__WHAT IS REQUIRED__
In the entries below, some lines hold the string "Task"; please say how many, giving the number and nothing else.

- Opening Delimiter -

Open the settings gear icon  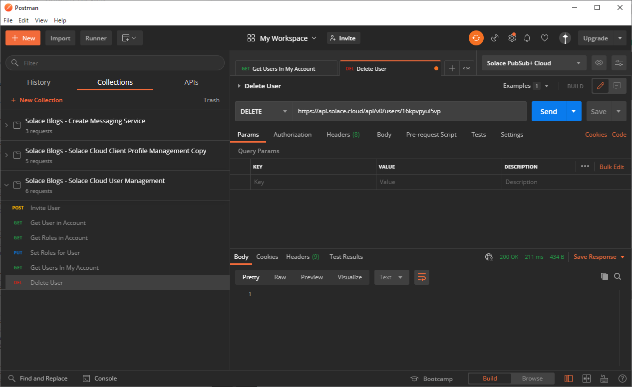tap(512, 38)
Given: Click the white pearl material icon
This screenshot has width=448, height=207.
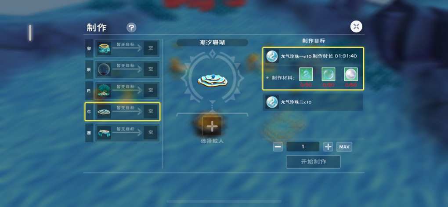Looking at the screenshot, I should pos(350,74).
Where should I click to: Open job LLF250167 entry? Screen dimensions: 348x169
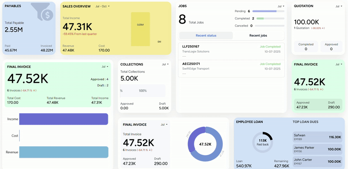pyautogui.click(x=231, y=51)
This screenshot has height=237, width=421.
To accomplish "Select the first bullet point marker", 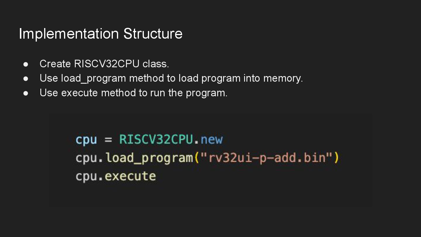I will click(26, 64).
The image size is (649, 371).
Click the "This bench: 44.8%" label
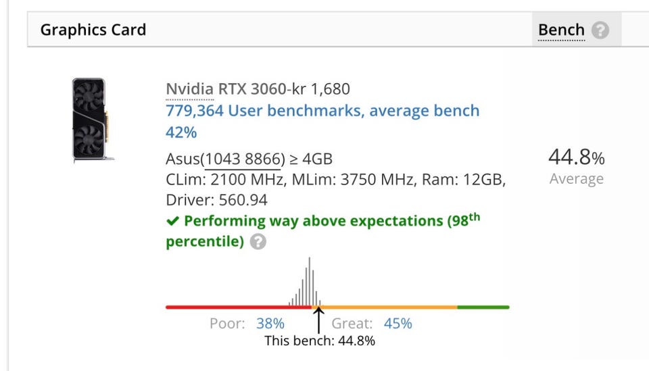click(319, 341)
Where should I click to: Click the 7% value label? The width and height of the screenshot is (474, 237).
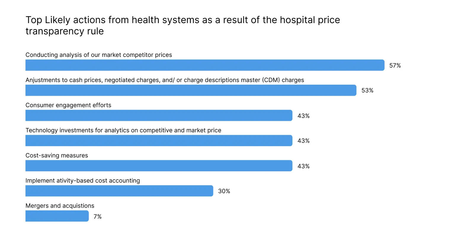[97, 217]
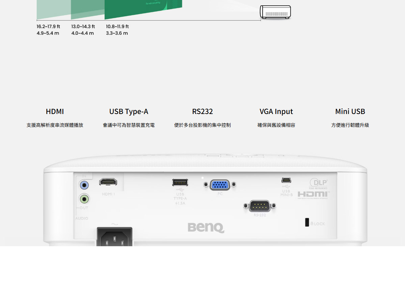Click the RS232 feature description text

[203, 125]

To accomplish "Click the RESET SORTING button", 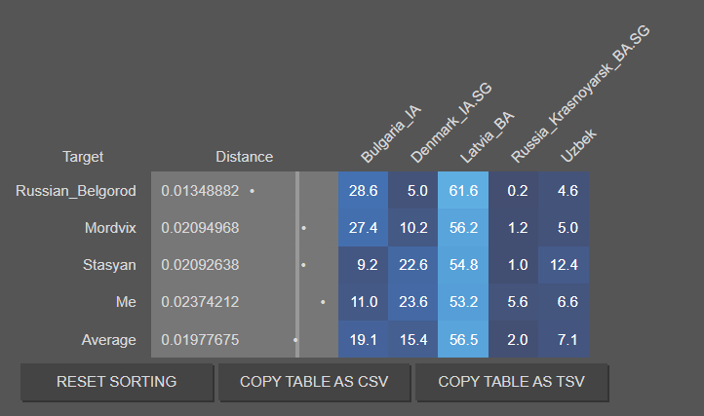I will [x=117, y=382].
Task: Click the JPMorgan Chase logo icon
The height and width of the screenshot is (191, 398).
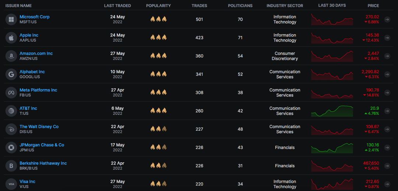Action: [11, 148]
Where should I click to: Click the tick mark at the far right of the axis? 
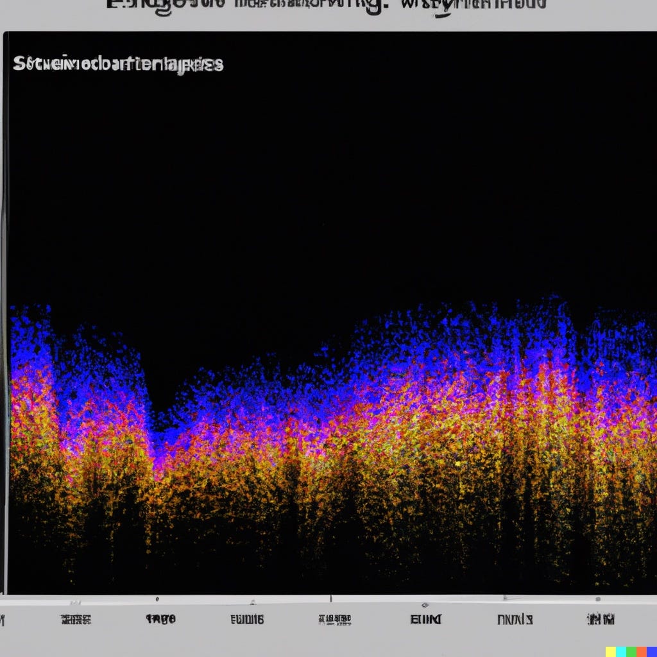coord(599,598)
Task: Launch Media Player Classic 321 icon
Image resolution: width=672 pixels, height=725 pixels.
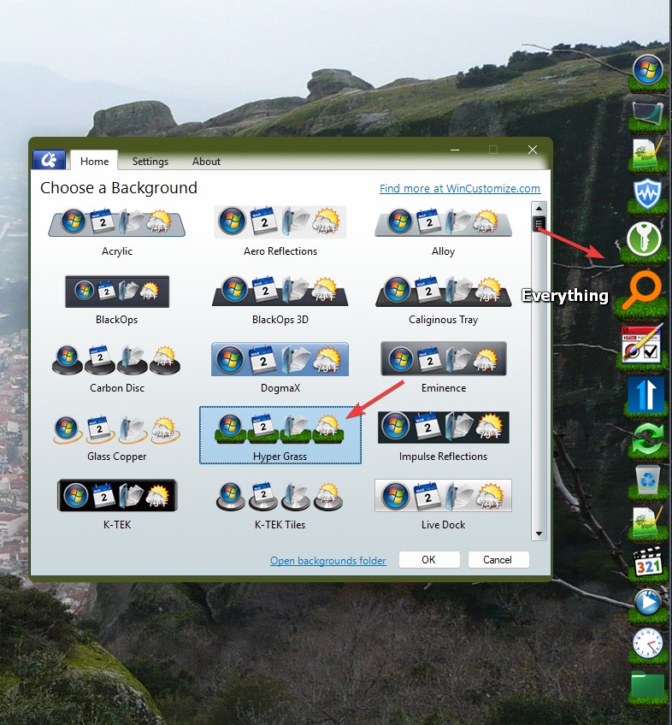Action: click(x=646, y=564)
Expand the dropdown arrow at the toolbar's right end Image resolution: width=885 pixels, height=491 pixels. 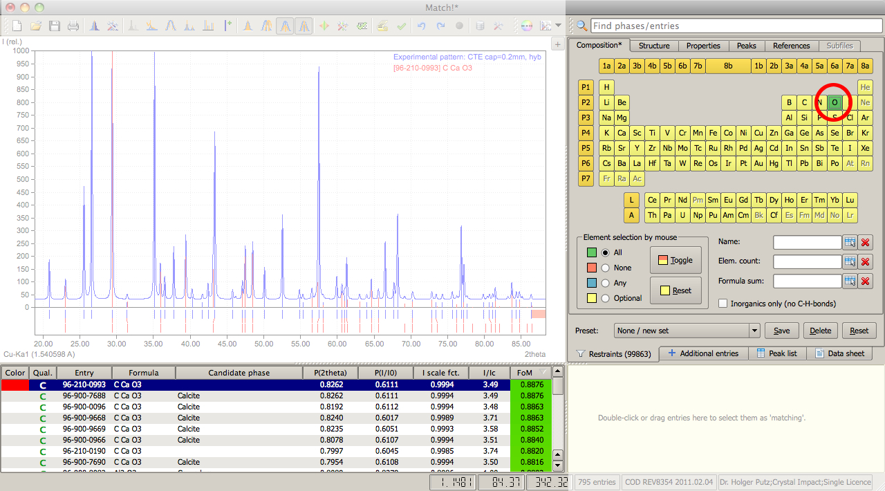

- Closing Delimiter -

__WRITTEN ANSWER__
2